Ugh. I am sitting at work, with nothing to do (for the first time in about 2 months)and no motivation to take any sort of initiative today. I would ask for work, but I also don’t want to get stuck alphabetizing the storage closet for the last two hours before our glorious 10-day holiday break, so I am attempting to lay low under the “Can You Do Me A Favor” radar and just get the hell out of here!
I am stoked for the Blue Light Special. I have built in snooze time to my morning routine and usually bask in the glorious 20 minutes of sleep indulgence that I take. It’s a mind trick, but one that works for me. This morning, however, there was no happy drifting back into sleep for a precious few minutes. No, this morning I was AWAKE! I tried my damndest to relax and take my snooze allocation, but nothing doing. I’m too excited and my body/sub-conscious just can’t forgo their impatience to be back in Oregon long enough for me to catch my ZZZs or get through work without looking at the clock and sighing at least once every 3 minutes.

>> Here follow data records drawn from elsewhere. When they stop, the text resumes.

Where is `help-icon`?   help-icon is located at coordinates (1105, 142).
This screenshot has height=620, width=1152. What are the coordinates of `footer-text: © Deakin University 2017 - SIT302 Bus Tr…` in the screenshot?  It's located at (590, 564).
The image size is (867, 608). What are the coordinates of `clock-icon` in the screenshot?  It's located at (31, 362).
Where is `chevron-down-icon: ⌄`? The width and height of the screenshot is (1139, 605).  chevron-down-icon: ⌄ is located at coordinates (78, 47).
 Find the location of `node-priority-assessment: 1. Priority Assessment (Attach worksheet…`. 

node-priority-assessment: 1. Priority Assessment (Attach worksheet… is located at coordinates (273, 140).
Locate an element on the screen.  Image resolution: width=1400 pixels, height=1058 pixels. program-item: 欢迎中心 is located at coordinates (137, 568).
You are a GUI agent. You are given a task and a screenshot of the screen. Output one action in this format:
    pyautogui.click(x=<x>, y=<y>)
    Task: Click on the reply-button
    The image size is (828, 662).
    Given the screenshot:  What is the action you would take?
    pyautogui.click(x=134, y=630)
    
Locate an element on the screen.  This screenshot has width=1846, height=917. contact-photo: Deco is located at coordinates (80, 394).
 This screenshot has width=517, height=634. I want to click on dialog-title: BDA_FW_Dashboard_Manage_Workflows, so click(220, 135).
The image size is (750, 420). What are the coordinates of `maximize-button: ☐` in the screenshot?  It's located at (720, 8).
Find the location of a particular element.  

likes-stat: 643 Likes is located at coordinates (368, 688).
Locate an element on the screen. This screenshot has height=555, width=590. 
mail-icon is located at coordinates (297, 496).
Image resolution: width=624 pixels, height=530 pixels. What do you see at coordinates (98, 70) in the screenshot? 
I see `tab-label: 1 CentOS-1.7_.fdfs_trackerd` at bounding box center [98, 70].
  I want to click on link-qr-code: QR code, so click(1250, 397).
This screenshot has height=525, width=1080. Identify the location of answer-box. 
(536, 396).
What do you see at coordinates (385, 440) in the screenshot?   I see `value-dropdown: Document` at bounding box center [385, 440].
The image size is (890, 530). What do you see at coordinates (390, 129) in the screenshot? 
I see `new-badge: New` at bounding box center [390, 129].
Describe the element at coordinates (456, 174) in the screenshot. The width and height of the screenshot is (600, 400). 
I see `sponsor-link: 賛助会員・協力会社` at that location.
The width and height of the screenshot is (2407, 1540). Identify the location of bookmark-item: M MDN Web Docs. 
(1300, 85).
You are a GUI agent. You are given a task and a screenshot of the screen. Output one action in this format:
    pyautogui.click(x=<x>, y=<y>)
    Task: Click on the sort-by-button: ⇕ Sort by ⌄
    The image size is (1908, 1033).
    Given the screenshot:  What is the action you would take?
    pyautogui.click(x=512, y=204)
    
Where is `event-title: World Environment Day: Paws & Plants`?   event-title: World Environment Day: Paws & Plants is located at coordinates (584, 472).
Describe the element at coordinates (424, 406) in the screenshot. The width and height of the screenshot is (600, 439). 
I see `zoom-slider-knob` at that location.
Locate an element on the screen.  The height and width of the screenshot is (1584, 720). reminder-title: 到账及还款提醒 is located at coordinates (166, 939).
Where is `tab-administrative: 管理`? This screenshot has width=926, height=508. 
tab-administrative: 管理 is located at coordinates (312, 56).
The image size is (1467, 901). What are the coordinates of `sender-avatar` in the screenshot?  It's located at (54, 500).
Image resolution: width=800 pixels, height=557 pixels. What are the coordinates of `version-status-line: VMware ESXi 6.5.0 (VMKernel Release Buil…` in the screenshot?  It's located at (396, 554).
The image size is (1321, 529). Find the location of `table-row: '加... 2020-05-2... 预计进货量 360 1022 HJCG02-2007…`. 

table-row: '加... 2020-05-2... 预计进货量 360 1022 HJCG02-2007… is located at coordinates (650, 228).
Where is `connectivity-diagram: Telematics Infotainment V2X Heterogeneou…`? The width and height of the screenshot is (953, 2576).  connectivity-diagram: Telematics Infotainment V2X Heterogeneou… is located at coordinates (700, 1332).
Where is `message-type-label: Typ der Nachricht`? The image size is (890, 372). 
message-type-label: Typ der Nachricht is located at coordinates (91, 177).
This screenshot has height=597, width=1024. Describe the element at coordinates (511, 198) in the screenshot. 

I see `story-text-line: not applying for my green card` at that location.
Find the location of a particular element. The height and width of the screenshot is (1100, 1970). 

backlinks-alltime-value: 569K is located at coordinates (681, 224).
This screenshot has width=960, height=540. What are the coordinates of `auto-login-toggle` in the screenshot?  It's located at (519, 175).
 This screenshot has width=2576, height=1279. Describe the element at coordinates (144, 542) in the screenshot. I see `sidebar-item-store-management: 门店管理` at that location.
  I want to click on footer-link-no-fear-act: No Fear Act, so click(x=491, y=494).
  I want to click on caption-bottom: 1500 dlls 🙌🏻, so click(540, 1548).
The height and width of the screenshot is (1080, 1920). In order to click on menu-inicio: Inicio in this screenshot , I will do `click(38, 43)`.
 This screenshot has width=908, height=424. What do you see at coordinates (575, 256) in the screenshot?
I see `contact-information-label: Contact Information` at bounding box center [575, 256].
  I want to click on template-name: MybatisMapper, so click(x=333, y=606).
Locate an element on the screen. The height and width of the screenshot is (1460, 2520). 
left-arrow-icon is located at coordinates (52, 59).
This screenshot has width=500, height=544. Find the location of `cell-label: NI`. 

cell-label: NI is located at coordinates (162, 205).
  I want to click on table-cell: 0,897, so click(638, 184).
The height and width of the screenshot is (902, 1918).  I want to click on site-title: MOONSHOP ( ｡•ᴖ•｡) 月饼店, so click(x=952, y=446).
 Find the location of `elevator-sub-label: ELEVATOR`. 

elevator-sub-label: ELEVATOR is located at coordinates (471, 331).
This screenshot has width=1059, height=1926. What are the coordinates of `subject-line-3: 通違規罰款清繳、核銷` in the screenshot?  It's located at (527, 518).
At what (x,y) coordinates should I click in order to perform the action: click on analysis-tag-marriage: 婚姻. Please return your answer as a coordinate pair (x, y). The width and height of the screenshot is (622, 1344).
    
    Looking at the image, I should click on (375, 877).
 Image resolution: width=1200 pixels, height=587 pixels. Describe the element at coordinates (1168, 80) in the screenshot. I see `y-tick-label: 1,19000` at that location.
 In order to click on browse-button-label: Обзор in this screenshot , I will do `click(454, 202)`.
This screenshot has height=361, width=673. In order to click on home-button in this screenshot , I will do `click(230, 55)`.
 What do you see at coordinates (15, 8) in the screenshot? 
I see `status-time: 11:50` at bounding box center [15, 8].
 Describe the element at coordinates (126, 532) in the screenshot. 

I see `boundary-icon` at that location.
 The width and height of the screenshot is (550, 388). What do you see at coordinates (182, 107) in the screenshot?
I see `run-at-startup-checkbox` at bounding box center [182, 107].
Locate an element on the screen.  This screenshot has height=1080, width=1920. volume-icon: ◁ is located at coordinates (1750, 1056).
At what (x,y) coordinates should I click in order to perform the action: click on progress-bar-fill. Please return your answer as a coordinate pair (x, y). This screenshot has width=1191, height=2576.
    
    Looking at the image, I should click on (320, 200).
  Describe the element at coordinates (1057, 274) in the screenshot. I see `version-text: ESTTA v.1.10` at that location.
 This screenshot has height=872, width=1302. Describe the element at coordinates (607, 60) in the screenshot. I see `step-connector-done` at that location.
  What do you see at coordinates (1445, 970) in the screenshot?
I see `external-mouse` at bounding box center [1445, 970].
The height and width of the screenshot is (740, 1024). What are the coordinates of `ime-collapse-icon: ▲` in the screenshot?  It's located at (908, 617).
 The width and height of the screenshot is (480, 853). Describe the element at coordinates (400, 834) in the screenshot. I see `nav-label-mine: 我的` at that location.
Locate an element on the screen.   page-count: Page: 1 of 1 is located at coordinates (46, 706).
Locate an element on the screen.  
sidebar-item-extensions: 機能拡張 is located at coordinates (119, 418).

And now I have exactly 2 hours and 21 minutes until I take my nightly run (still trying to get in the top 100 for the Jog Off That Nog Challenge) and head over to Therapy for a martini with the girls. Normally, I would consider myself a pretty mentally healthy person, but tonight I’ll take the therapy (I mean I’m obviously having anxiety issues to get on that plane and get back to Pacific Standard)—so long as it comes in the form of a very neat gin martini with a dish of extra olives.
I can seriously feel the cool slippery liquid sliding past my welcoming palate and into my tummy.
Two hours, 17 minutes.
I’m gonna need two martinis by the time I get out of here. I am so absolutely horrid at waiting.